*** TEXT SHOWN ***

It's a strange piece.  The longer version is at Quadrant, a conservative magazine that is reportedly sceptical of left wing ideas.  Be that as it may, climate change is politically neutral.  The remedies have political ramifications and it appears Paltridge is in agreement that global warming is caused by human activities, just that it won't be that bad.  I suspect we've all played a similar game.  Leave the umbrella behind because it won't rain too hard.

I fundamentally disagree with Paltridge, and for one very good reason.  It is not the scientists, in whatever field, that are damaging the reputation of science, but the deniers who feel it is their job (and in some cases it is their paid job) to ruin that reputation.  It hasn't been too many years since the well founded scientific evidence for the dangers of tobacco.  And there are ongoing efforts by people who reckon they are intelligent enough to rubbish the immense contribution to human health and wellbeing that vaccines have given us.  A few minutes reading the comments of antivacciners, or climate science deniers, shows that, rather than seeking the truth, they are more often intent on ruining the truth.  It is hard to see people claim a conspiracy amongst doctors, or pharmaceutical companies or climate scientists and feel that they are really concerned to find the truth. 

Does Paltridge believe there is a conspiracy amongst climate scientists?  Perhaps not but he gets close:
The trap was set in the late 1970s or thereabouts when the environmental movement first realised that doing something about global warming would play to quite a number of its social agendas.

*** End of TEXT SHOWN ***
*** INFORMATION SUPPLIED ***

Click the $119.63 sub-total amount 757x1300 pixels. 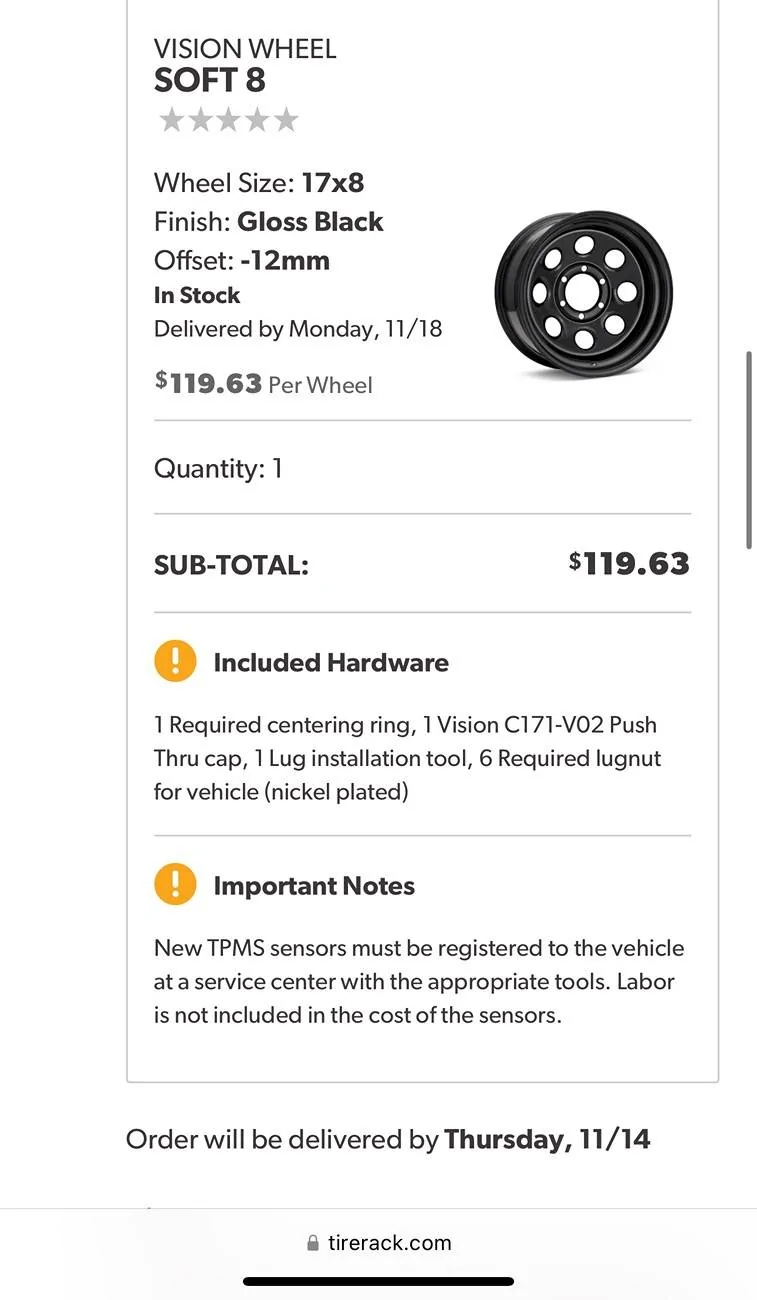click(x=629, y=564)
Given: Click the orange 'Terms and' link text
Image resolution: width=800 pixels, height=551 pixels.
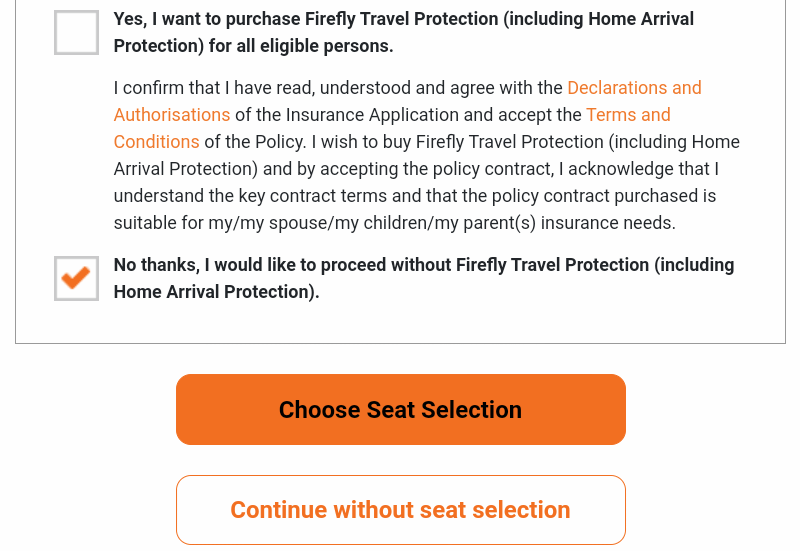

*** End of INFORMATION SUPPLIED ***

### PROBLEM TO SOLVE
Copy out the commentary on Paltridge and climate science from above, word for word and in full.

### ANSWER TO THIS TASK
It's a strange piece.  The longer version is at Quadrant, a conservative magazine that is reportedly sceptical of left wing ideas.  Be that as it may, climate change is politically neutral.  The remedies have political ramifications and it appears Paltridge is in agreement that global warming is caused by human activities, just that it won't be that bad.  I suspect we've all played a similar game.  Leave the umbrella behind because it won't rain too hard.

I fundamentally disagree with Paltridge, and for one very good reason.  It is not the scientists, in whatever field, that are damaging the reputation of science, but the deniers who feel it is their job (and in some cases it is their paid job) to ruin that reputation.  It hasn't been too many years since the well founded scientific evidence for the dangers of tobacco.  And there are ongoing efforts by people who reckon they are intelligent enough to rubbish the immense contribution to human health and wellbeing that vaccines have given us.  A few minutes reading the comments of antivacciners, or climate science deniers, shows that, rather than seeking the truth, they are more often intent on ruining the truth.  It is hard to see people claim a conspiracy amongst doctors, or pharmaceutical companies or climate scientists and feel that they are really concerned to find the truth. 

Does Paltridge believe there is a conspiracy amongst climate scientists?  Perhaps not but he gets close:
The trap was set in the late 1970s or thereabouts when the environmental movement first realised that doing something about global warming would play to quite a number of its social agendas.